Cen Hun (died 280) was an official of the state of Eastern Wu during the late Three Kingdoms period (220–280) of China.

Life
Cen Hun held positions among the Nine Ministers during the reign of Sun Hao, the fourth and last emperor of Wu. Historians described him as a corrupt official who oppressed the people. However, on one occasion, he led other officials to beg Sun Hao to spare the life of Zhang Shang (張尚), an official holding the position of Prefect of the Palace Writers (中書令), after Zhang Shang offended the emperor.

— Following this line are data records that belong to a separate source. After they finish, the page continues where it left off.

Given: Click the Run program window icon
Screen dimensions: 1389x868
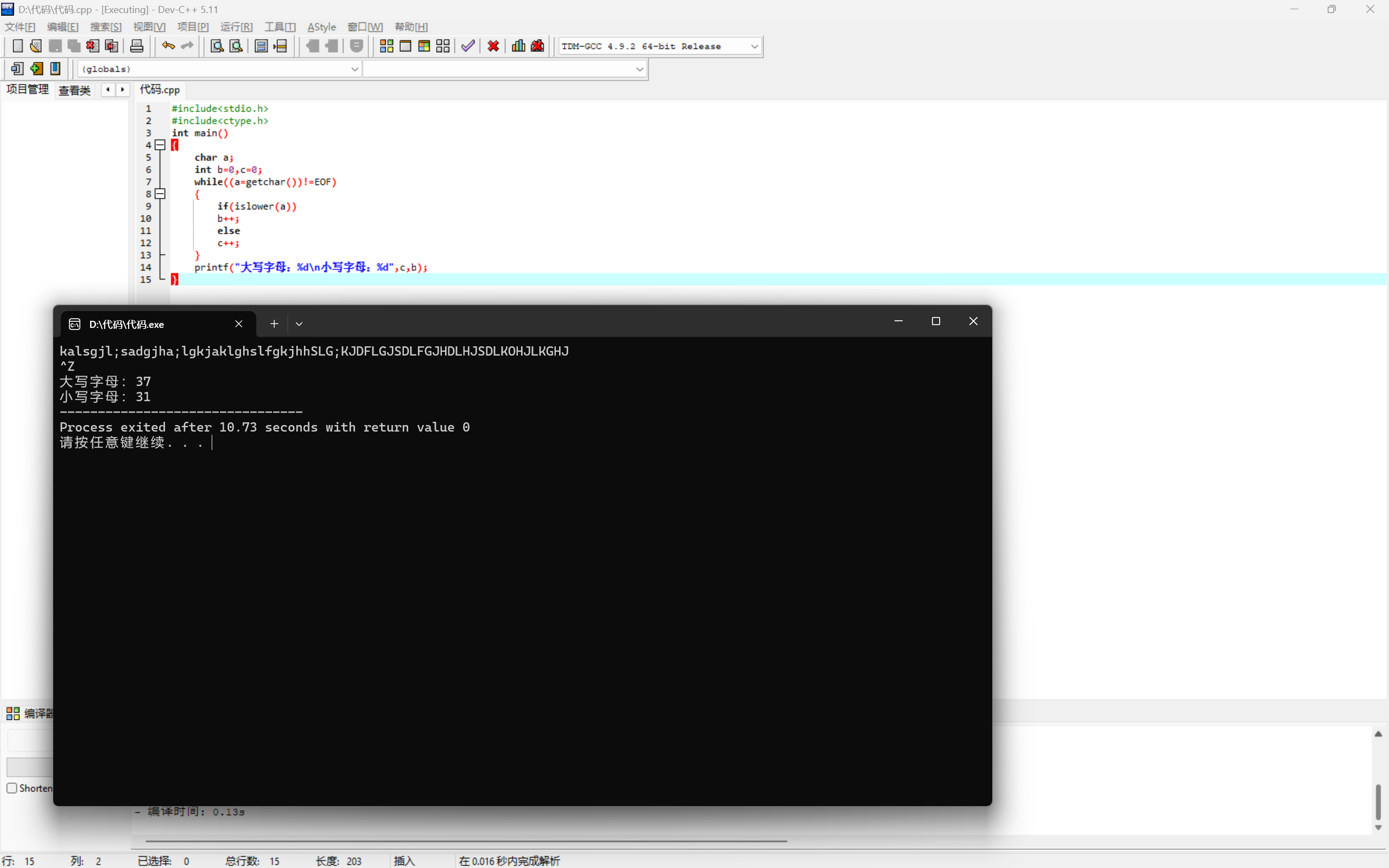Looking at the screenshot, I should [x=405, y=46].
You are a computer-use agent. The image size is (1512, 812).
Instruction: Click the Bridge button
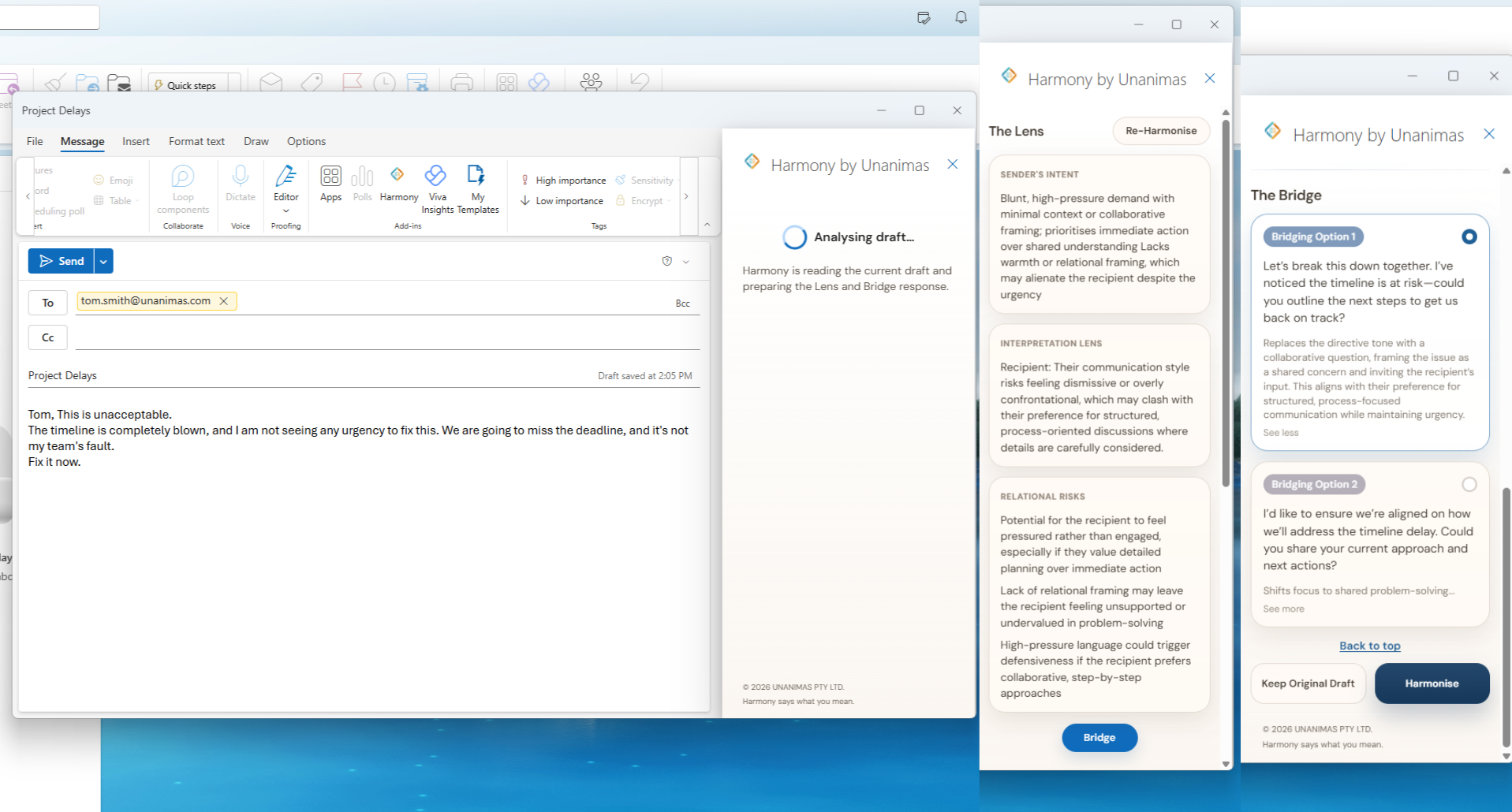[1099, 737]
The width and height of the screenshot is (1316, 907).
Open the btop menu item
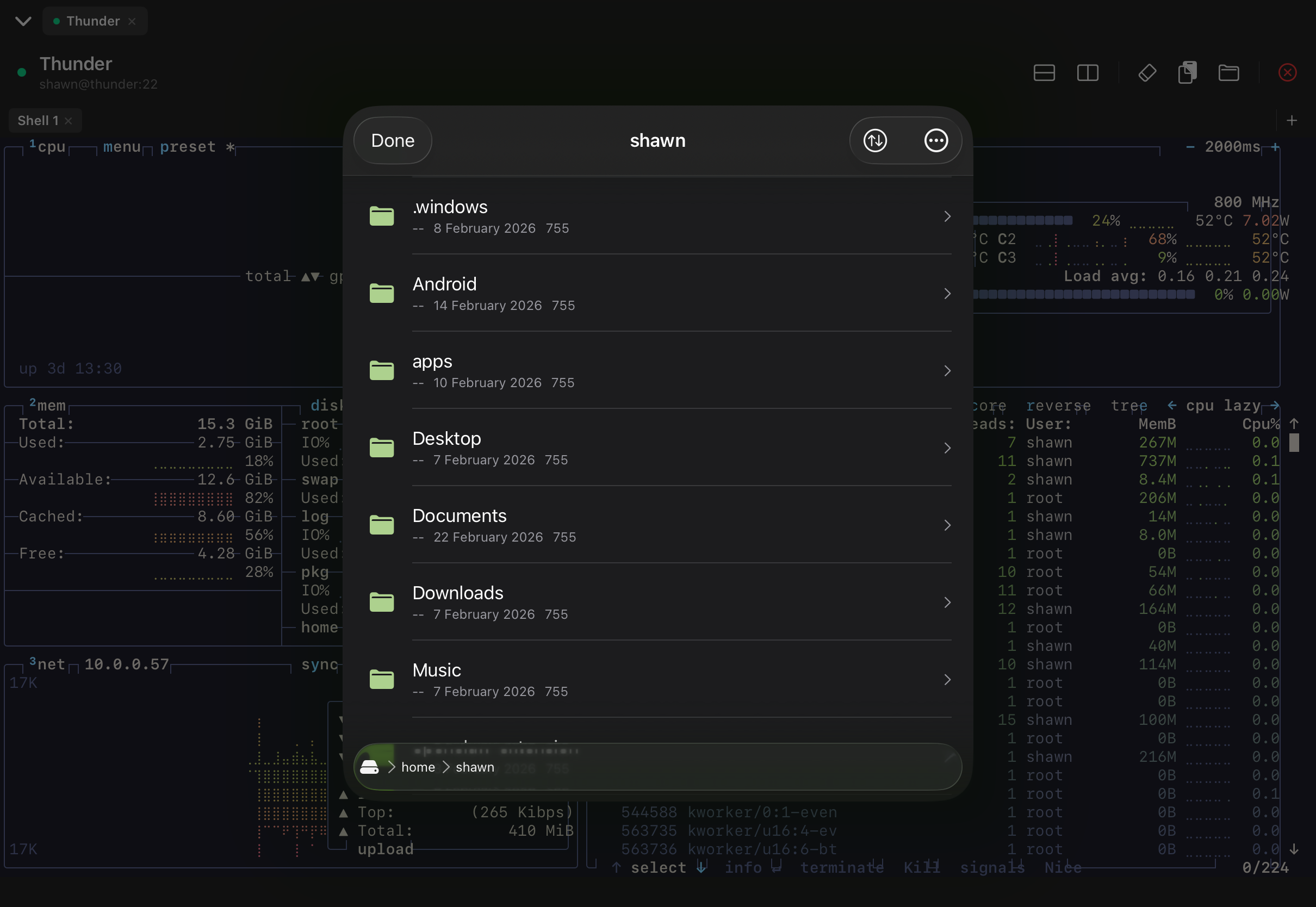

In 280, the Jin dynasty conquered Wu. After Sun Hao surrendered to the Jin dynasty, several former Wu officials blamed Cen Hun for causing the downfall of Wu and urged Sun Hao to execute him. Sun Hao reluctantly agreed, and even though he regretted his decision later and tried to rescind his order, it was too late as Cen Hun had already been executed.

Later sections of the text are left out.